Jan 25, 2023.
I have always enjoyed the story about the 12-year old Jesus left behind in Jerusalem (Luke 2). When his parents returned to search for him, they found him in the temple discussing spiritual things with the priests. I have chuckled to myself when Jesus replied to his parents, “Didn’t you know I would be about my Fathers Business?” This past week I noticed that several translations say, “Didn’t you know I would be in my Fathers House?” I fear those translations are trying to accommodate the modern version of Christianity who’s primary expression is attending church gatherings. But the older translations who depict Jesus’ answer as doing his fathers work or being about his business are more accurate. In Jesus Hebraic world, spirituality was always proven by corresponding engagement in good works; going back and forth to synagogue would never be sufficient. Our primary metric of Western Christianity is church attendance, which it is not the same as doing the Fathers work, and needs to come under a serious review. I am so thankful for the Fresh Expressions movement that is giving leadership to the established church about engaging in the lives of different people groups in their towns. This takes Christian spirituality outside of our buildings, which is an important first step toward good works.
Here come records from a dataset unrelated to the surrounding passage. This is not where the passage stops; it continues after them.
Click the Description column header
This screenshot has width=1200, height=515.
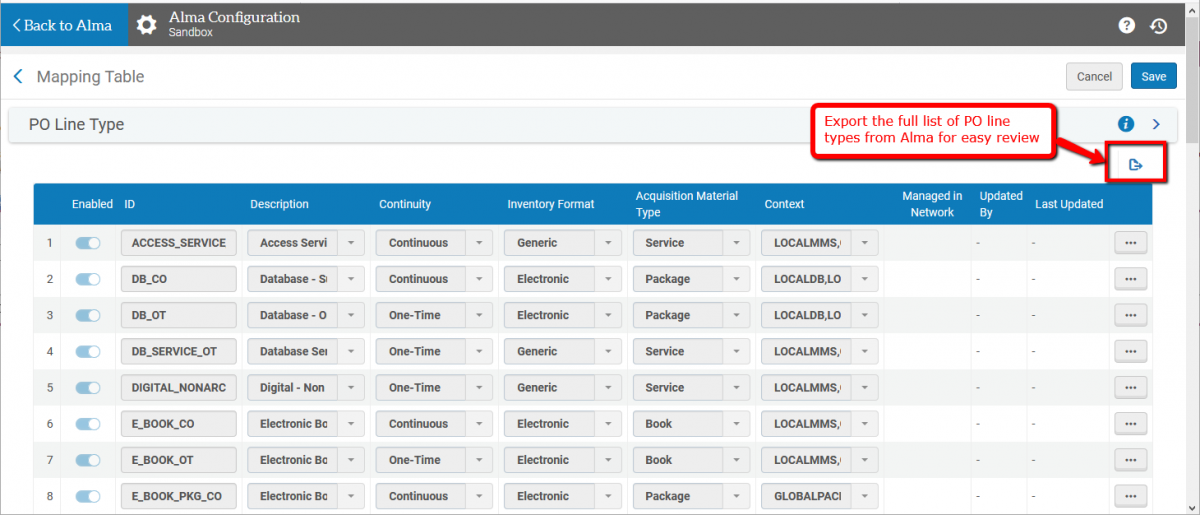point(279,204)
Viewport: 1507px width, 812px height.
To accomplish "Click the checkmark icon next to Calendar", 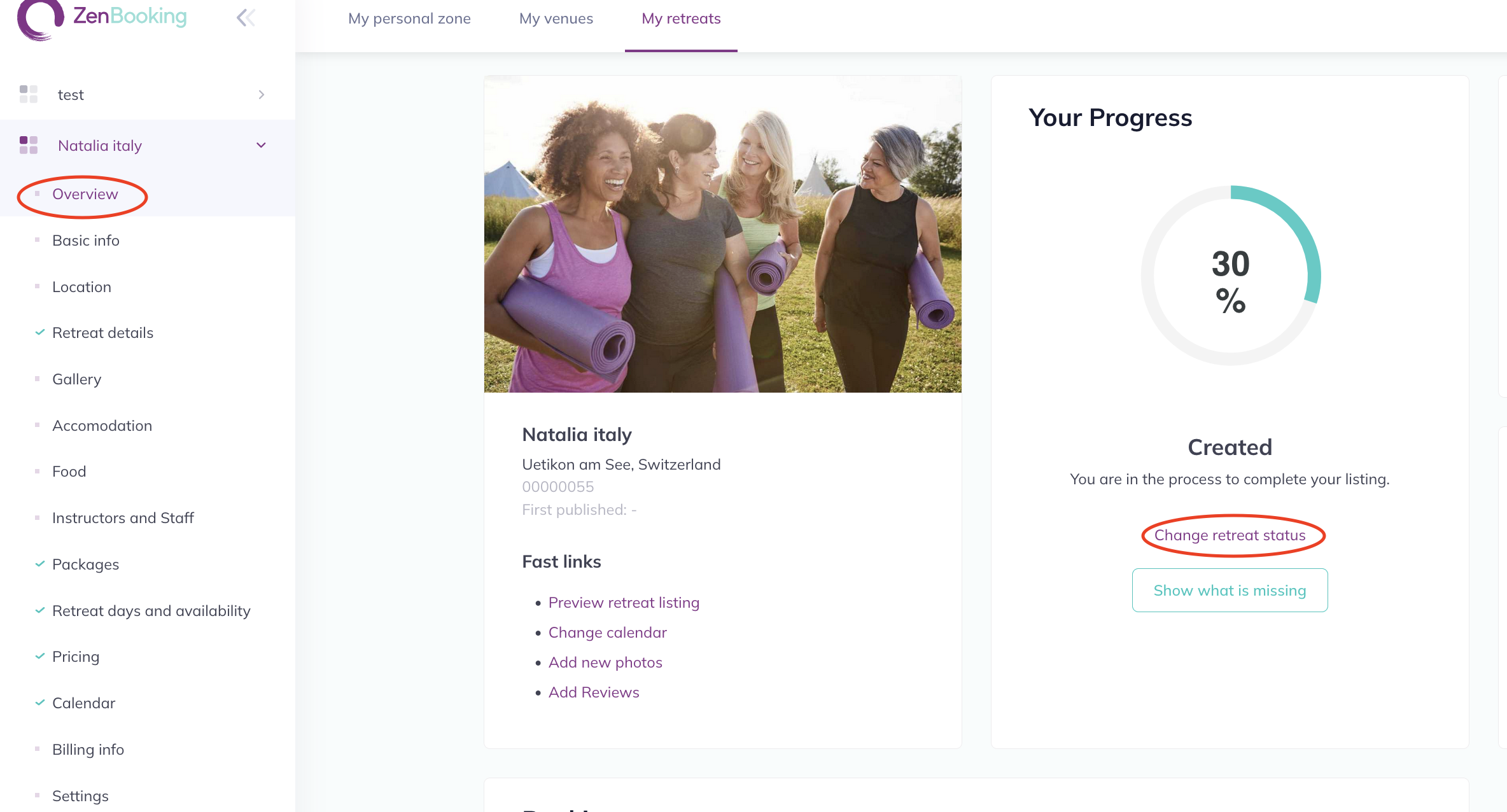I will coord(39,703).
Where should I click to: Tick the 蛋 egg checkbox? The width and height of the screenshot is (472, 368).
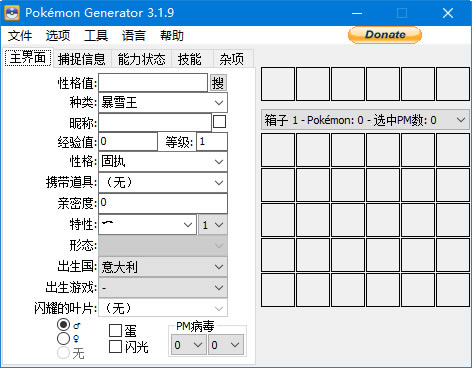pyautogui.click(x=115, y=331)
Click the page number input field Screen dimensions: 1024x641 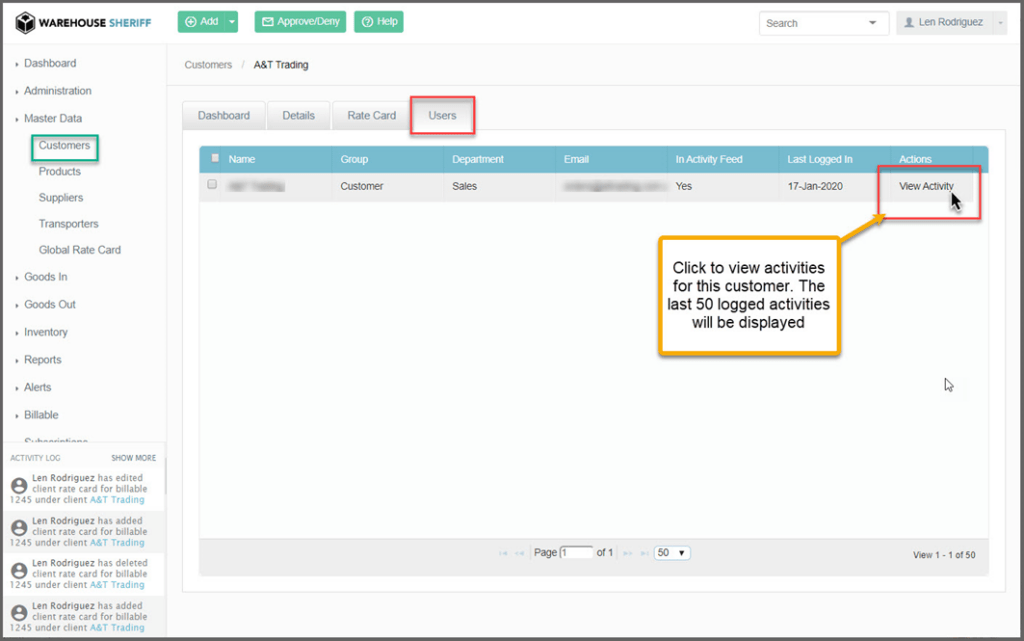coord(577,553)
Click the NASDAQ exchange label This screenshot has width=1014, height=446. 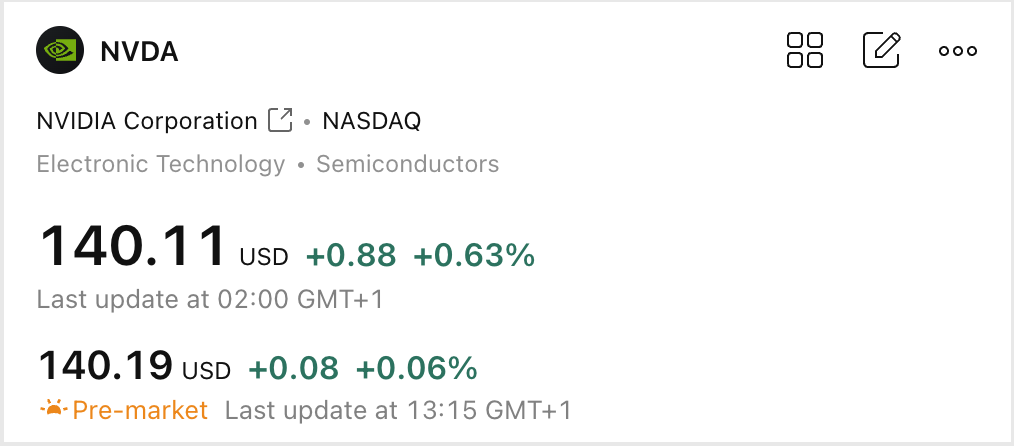pyautogui.click(x=371, y=121)
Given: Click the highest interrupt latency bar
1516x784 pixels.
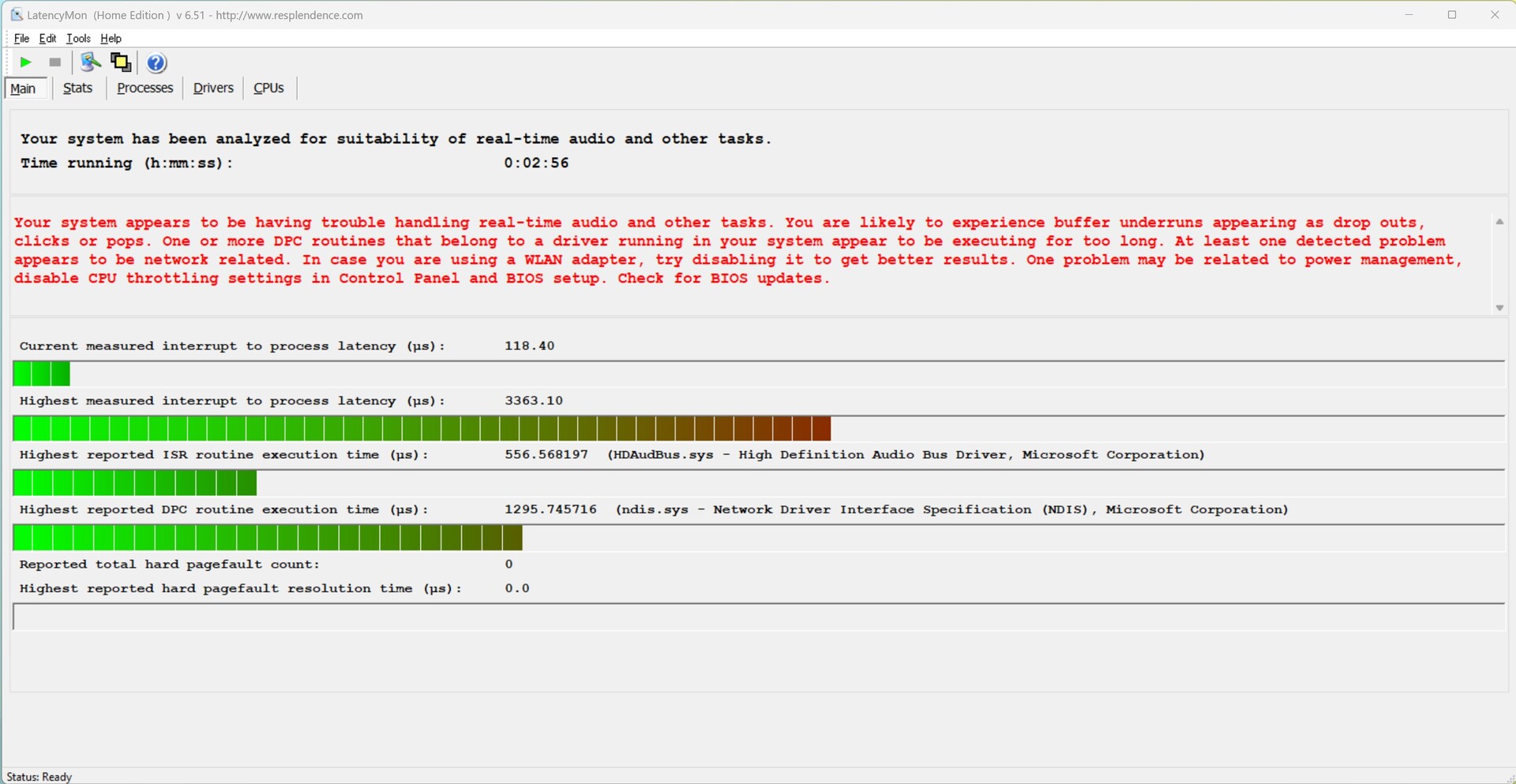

There is another truth that emanates from this story of the misplaced boy-Jesus. Lu 2:41 states that every year Jesus’ parents went to Jerusalem for Passover. Thus, by the time he hosted the Last Supper with his disciples on the night before he went to the cross, he had celebrated the Passover remembrance dozens of times; he had a deep and practiced understanding of this annual meal event which celebrated Israels miraculous deliverance from Egypt’s slave program 700 years earlier. Jesus also knew full well that on that final night, he was altering the reason for the Passover from God’s rescue of Israel, to Jesus’ rescue of mankind. It was the New Passover they celebrated that night. And then he told them to do this and remember him going forward. He gave them a vision for doing church. It is from that inaugural event on the first Holy Week that the dinner church finds its traction. So as you gather for your next dinner church event, please pause to remember that you are practicing the same New Passover Jesus handed to his disciples…and to us…2000 years later.
Blessings & Boldness,
Dr. Verlon and Melodee Fosner have led a multi-site Assemblies of God Dinner Church in Seattle, Washington since 1999 (www.CommunityDinners.com). In this decade when more churches in the U.S. are declining than thriving, and when ninety-six churches a week are closing, Verlon and Melodee sensed that a different way of doing church was needed for their 100-year old Seattle congregation. It soon became obvious that they were not the only ones in need of a different path. They joined the FX team in 2016 and founded the Dinner Church Collective. And then in 2019 founded the Dinner Church School of Leadership. There is a lot to be gained when church leaders begin to see open doors in the American landscape that they had previously overlooked. Therein lies the journey for those who will forge a new future for the American Church.